Вздохнув, она отложила неконченным длинный кошелек с розами и незабудками и, опершись на локоть, стала просто смотреть на такую известную с детства ей картину: двор, сад, дорога за ним на пригорке, мельницы, еле видное озеро вдали. В тот день — ни солнечный, ни хмурый, с ленивым солнцем и редким дождем — все казалось таким обыкновенным, что Марья Петровна Барсукова даже знала не только всех прохожих, но куда и откуда они идут, и зачем, и почему, — так что наблюдения могли приносить только удовольствие подтверждения, что Фекла идет со скотного на кухню, что Кузька бежит на погреб за квасом, потому что барин Петр Трифоныч, Машин отец, пробудился от послеобеденного сна, что старуха Марковна пронесла грибы к ужину. Все было ей отлично известно, и хотя неизменяемость явлений вносит известное успокоение в душу, но вместе с тем внушает и тягостное, безнадежное чувство, похожее на скуку.
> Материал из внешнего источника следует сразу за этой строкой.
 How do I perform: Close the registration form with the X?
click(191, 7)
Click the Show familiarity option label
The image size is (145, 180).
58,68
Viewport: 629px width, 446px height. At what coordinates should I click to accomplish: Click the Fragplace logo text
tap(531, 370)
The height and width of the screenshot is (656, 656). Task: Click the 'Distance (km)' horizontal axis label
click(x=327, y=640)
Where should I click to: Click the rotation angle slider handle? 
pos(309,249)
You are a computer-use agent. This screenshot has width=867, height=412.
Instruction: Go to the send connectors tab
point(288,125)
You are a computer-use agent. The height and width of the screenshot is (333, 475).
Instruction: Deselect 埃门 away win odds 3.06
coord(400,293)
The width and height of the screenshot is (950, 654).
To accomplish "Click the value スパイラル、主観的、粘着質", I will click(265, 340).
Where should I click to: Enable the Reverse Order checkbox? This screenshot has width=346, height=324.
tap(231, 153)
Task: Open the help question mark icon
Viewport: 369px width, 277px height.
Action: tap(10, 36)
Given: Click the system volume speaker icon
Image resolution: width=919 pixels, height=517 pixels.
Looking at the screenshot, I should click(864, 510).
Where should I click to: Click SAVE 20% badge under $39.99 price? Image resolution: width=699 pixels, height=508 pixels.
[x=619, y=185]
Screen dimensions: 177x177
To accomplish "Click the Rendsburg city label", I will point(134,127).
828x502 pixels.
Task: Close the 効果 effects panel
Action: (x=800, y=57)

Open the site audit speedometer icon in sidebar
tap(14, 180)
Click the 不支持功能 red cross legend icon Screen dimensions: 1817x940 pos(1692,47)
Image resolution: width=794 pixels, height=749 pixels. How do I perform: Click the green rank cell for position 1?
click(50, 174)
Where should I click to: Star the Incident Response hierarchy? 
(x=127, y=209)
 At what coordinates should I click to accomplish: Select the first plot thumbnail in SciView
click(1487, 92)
Не только все прохожие были известны Марье Петровне, но даже звуки, источники которых не были доступны зрению, были ей так же известны, равно как их причины и назначение. Вот скрипнули ворота, впускают скот, который все ближе, ближе мычит и блеет, вот рубят котлеты на кухне, поют песни на выгоне, шлепают вальками на пруду, брат Илюша разыгрывает Гайдна в круглой гостиной, и скоро раздастся свист из-за куста сирени, свист, всегда ожиданный и даже ожидаемый, но всегда заставляющий биться сердце и ланиты покрываться розами. После этого свиста всегда прибежит босою Феня, камеристка и наперсница Марьи Петровны, всегда с видом заговорщицы, с одним и тем же радостным ужасом на круглом лице. Прошепчет: «Свистят-с», на что Маша ответит: «Слышала; покарауль, Феня». Каждый раз девка промолвит: «Вот страсти-то, барышня! Попадемся Петру Трифонычу, быть мне поротой, а вам за косы драной» — и стремглав нырнет в кусты, мелькнув голыми пятками.

И на этот раз только что раздался в кустах сирени еле уловимый свист, как на пороге появилась босоногая Феня, и диалог между барышней и служанкой повторился с неукоснительною точностью. И эта повторность слов и биения сердца, чувства страха и любви неказались скучными, а, наоборот, каждый день были новыми, небывалыми, неожиданными. Сама того не сознавая, Марья Петровна с ночи думала, засыпая, как лакомка, какой завтра найдет ее свидание, а она — Гришу Ильичевского: веселым, страстным, разочарованным, гордым, печальным, вздыхающим?

Путаясь в платье, цепляясь корзиночкой поверх гладко причесанных волос за низкие сучья деревьев, Маша достигла отдельной беседки с цветными стеклами и двумя входами; на потолке доморощенный художник воспроизвел «Аврору» Гвидо Рени со слов Петра Трифоныча, побывавшего в Италии и небесчувственного к искусствам.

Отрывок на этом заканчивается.